Stored data entries

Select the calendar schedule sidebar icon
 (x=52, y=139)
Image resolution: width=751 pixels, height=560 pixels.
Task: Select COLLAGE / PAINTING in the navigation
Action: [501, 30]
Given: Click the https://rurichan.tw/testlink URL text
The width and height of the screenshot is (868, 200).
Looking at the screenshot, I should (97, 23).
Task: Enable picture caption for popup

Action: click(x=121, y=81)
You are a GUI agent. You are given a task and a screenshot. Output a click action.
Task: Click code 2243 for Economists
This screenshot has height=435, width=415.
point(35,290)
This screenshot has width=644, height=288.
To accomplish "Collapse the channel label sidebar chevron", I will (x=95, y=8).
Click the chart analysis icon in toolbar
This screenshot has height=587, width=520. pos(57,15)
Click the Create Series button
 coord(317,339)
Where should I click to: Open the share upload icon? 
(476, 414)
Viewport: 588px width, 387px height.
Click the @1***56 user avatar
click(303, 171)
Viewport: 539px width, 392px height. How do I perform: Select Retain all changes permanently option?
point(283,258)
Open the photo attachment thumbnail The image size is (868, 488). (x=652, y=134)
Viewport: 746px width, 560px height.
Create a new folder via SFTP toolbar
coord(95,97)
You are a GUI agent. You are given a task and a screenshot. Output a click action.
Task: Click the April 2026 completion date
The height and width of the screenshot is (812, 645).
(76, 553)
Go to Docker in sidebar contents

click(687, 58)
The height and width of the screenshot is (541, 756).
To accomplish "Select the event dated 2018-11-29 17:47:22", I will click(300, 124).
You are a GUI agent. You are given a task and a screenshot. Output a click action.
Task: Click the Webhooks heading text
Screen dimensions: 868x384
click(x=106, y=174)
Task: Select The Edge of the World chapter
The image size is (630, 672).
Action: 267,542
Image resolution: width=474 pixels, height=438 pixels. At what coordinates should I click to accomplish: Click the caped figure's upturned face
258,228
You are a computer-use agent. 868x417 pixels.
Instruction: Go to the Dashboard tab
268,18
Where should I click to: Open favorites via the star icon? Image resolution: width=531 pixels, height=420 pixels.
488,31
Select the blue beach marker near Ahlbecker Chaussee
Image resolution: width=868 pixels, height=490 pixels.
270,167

= Task objective =
Print every record exactly as it was given.

= Answer area =
Select the calendar schedule sidebar icon
 (x=52, y=139)
Image resolution: width=751 pixels, height=560 pixels.
Task: Select COLLAGE / PAINTING in the navigation
Action: [501, 30]
Given: Click the https://rurichan.tw/testlink URL text
The width and height of the screenshot is (868, 200).
Looking at the screenshot, I should (97, 23).
Task: Enable picture caption for popup

Action: click(x=121, y=81)
You are a GUI agent. You are given a task and a screenshot. Output a click action.
Task: Click code 2243 for Economists
This screenshot has height=435, width=415.
point(35,290)
This screenshot has width=644, height=288.
To accomplish "Collapse the channel label sidebar chevron", I will (x=95, y=8).
Click the chart analysis icon in toolbar
This screenshot has height=587, width=520. pos(57,15)
Click the Create Series button
 coord(317,339)
Where should I click to: Open the share upload icon? 
(476, 414)
Viewport: 588px width, 387px height.
Click the @1***56 user avatar
click(303, 171)
Viewport: 539px width, 392px height. How do I perform: Select Retain all changes permanently option?
point(283,258)
Open the photo attachment thumbnail The image size is (868, 488). (x=652, y=134)
Viewport: 746px width, 560px height.
Create a new folder via SFTP toolbar
coord(95,97)
You are a GUI agent. You are given a task and a screenshot. Output a click action.
Task: Click the April 2026 completion date
The height and width of the screenshot is (812, 645).
(76, 553)
Go to Docker in sidebar contents

click(687, 58)
The height and width of the screenshot is (541, 756).
To accomplish "Select the event dated 2018-11-29 17:47:22", I will click(300, 124).
You are a GUI agent. You are given a task and a screenshot. Output a click action.
Task: Click the Webhooks heading text
Screen dimensions: 868x384
click(x=106, y=174)
Task: Select The Edge of the World chapter
The image size is (630, 672).
Action: 267,542
Image resolution: width=474 pixels, height=438 pixels. At what coordinates should I click to accomplish: Click the caped figure's upturned face
258,228
You are a computer-use agent. 868x417 pixels.
Instruction: Go to the Dashboard tab
268,18
Where should I click to: Open favorites via the star icon? Image resolution: width=531 pixels, height=420 pixels.
488,31
Select the blue beach marker near Ahlbecker Chaussee
Image resolution: width=868 pixels, height=490 pixels.
270,167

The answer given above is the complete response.